Keep every line in which "computer" occurs and drop the rest of the data.

[Stored data]
◆ ◆ ◆ ◆
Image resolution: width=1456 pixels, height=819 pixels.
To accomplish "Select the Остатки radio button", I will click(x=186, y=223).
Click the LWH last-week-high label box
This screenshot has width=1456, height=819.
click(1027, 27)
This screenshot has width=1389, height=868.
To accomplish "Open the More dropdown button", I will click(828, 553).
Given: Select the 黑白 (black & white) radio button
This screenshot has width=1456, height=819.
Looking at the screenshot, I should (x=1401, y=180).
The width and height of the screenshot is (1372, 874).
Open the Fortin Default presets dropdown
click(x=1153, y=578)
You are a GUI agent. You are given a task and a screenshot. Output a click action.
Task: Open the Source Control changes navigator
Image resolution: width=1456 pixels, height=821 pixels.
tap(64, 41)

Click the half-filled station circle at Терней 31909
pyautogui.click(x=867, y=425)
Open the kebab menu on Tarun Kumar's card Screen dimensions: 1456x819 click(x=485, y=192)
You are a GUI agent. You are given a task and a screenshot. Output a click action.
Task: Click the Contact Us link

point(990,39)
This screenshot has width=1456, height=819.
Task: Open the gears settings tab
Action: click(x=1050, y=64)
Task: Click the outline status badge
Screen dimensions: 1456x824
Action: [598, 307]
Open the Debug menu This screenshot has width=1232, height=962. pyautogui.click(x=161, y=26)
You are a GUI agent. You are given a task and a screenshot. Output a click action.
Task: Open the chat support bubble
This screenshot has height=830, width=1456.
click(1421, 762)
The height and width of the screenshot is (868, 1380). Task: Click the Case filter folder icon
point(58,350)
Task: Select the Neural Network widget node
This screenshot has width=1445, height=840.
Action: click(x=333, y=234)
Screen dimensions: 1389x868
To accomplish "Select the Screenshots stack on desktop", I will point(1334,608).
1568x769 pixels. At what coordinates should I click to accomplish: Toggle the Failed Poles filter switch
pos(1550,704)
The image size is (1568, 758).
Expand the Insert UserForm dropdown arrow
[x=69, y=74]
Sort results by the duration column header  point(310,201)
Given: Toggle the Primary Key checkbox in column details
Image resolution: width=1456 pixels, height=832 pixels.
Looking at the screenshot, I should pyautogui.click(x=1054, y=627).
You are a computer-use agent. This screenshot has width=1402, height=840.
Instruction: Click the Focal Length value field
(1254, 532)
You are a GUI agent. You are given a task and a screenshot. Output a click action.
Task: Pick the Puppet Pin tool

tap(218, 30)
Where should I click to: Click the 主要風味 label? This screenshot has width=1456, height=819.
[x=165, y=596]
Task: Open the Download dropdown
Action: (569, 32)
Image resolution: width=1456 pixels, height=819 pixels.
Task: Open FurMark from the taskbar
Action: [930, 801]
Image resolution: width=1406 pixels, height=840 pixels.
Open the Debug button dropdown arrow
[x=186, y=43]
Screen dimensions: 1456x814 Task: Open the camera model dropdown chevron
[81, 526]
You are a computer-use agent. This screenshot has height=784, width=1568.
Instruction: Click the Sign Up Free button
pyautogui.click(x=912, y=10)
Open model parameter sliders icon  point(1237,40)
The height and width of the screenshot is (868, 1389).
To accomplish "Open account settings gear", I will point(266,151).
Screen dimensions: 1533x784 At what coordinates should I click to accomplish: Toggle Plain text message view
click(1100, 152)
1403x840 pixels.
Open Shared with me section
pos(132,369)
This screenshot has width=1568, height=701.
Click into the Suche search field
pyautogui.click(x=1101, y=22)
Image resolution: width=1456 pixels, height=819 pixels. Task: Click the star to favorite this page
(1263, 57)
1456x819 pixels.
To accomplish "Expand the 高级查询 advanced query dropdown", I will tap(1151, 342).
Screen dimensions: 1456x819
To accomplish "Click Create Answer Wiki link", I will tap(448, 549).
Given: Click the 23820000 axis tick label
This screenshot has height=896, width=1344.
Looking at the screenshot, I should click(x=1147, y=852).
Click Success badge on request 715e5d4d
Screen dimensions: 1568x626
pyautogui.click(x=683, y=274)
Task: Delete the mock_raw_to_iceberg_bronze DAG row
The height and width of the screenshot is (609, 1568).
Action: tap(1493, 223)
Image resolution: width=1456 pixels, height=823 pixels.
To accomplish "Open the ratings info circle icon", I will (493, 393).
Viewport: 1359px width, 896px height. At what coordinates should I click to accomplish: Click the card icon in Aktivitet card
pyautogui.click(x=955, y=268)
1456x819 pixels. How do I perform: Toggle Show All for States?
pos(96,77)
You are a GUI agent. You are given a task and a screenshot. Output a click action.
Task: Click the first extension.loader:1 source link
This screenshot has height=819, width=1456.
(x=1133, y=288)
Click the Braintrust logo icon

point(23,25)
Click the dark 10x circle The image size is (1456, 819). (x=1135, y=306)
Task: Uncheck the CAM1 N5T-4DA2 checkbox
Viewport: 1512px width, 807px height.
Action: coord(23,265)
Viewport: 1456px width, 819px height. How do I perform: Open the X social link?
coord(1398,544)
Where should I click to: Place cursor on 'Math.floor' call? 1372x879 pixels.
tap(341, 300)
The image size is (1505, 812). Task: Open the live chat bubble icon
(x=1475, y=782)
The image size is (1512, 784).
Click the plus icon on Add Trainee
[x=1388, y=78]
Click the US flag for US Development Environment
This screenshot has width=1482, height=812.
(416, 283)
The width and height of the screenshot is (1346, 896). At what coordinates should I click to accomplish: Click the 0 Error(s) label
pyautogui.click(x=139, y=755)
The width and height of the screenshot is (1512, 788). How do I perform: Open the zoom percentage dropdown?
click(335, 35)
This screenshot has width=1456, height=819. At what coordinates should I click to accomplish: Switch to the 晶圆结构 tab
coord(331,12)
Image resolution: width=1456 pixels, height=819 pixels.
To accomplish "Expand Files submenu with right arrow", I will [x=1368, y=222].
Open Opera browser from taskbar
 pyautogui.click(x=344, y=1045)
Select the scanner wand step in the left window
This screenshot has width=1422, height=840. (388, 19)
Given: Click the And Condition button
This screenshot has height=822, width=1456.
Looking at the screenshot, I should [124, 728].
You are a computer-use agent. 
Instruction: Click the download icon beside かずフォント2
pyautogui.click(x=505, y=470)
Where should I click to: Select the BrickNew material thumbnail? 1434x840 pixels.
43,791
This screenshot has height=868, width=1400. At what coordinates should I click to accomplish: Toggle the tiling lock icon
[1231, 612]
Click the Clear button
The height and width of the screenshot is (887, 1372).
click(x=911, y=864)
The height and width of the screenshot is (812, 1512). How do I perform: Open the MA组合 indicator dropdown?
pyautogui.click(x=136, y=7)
◆ ◆ ◆ ◆
Exercise solution:
You are a computer-use agent. This screenshot has width=1402, height=840.
You are a computer-use agent. This screenshot has height=784, width=1568.
You are a computer-use agent. 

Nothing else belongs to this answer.